Responsive Layout with Flexbox – Step by Step CSS Tutorial
Building a responsive layout is one of the most common tasks in web development. Flexbox makes it much easier than traditional float-based layouts. Let’s go step by step and see how each CSS property changes the layout visually.
Step 1: Basic boxes without Flexbox
We start with a simple container and a few boxes. Without any layout styles, all elements appear stacked vertically because block elements take full width by default.
.container {
background: #111;
}
.item {
background: crimson;
color: white;
padding: 20px;
margin: 5px;
}
This gives you a column of red boxes one under another.

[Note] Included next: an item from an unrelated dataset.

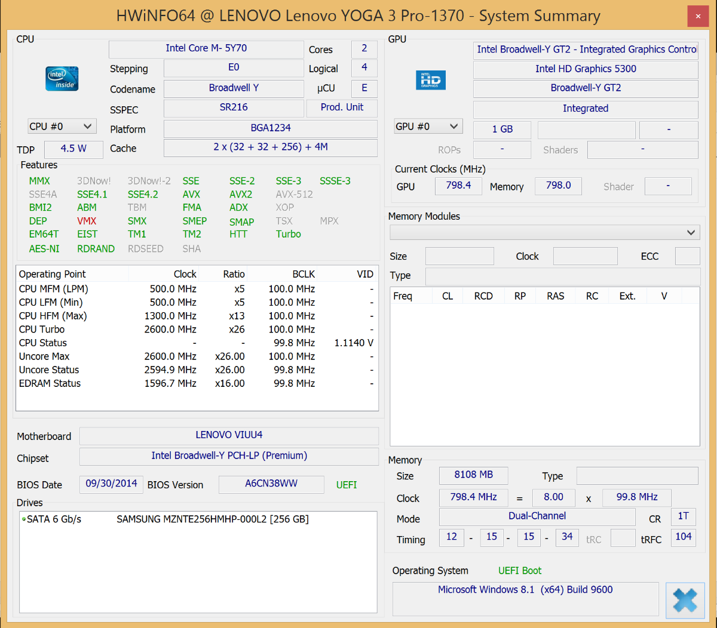Select the Samsung MZNTE256HMHP drive entry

Step 2: Adding display: flex
Now we activate Flexbox by setting display: flex on the container. Immediately, the boxes line up in a row instead of stacking vertically.
.container {
display: flex;
background: #111;
}
.item {
background: crimson;
color: white;
padding: 20px;
margin: 5px;
}
At this point, the layout is horizontal but not yet responsive.

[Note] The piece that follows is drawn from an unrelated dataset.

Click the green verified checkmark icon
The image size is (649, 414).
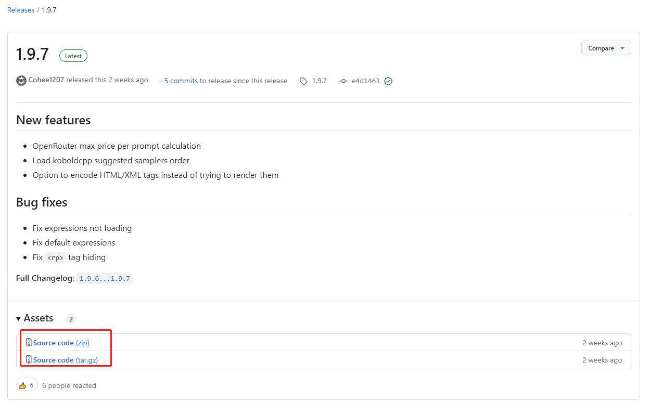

Step 3: Adding flex-wrap: wrap
By default, Flexbox tries to fit all items on one line. If the screen is narrow, elements may shrink too much. We fix that by allowing them to wrap to the next line using flex-wrap: wrap.
.container {
display: flex;
flex-wrap: wrap;
background: #111;
}
Now, when the screen gets smaller, boxes wrap to the next line instead of shrinking infinitely. The layout becomes responsive.
Step 4: Adding flex-grow and flex-basis
Next, we control how much space each box takes. flex-grow: 1 tells each item to expand evenly to fill available space. flex-basis: 200px defines the initial width of each box before growing.
.item {
flex-grow: 1;
flex-basis: 200px;
background: crimson;
color: white;
padding: 20px;
margin: 5px;
}
Now every box starts at 200px wide but if there’s extra space, they expand equally. This ensures a neat and adaptive layout that looks good on any screen width.
Final Result
You’ve created a clean responsive layout using only a few lines of CSS. The combination of display: flex, flex-wrap, flex-grow, and flex-basis gives you full control over how elements behave across different screen sizes. This technique works perfectly for galleries, cards, or any grid-like section that needs to adjust fluidly.
Pro tip: Try adjusting the flex-basis value or removing flex-grow to see how the layout reacts. Flexbox gives you fine-grained control with very little code.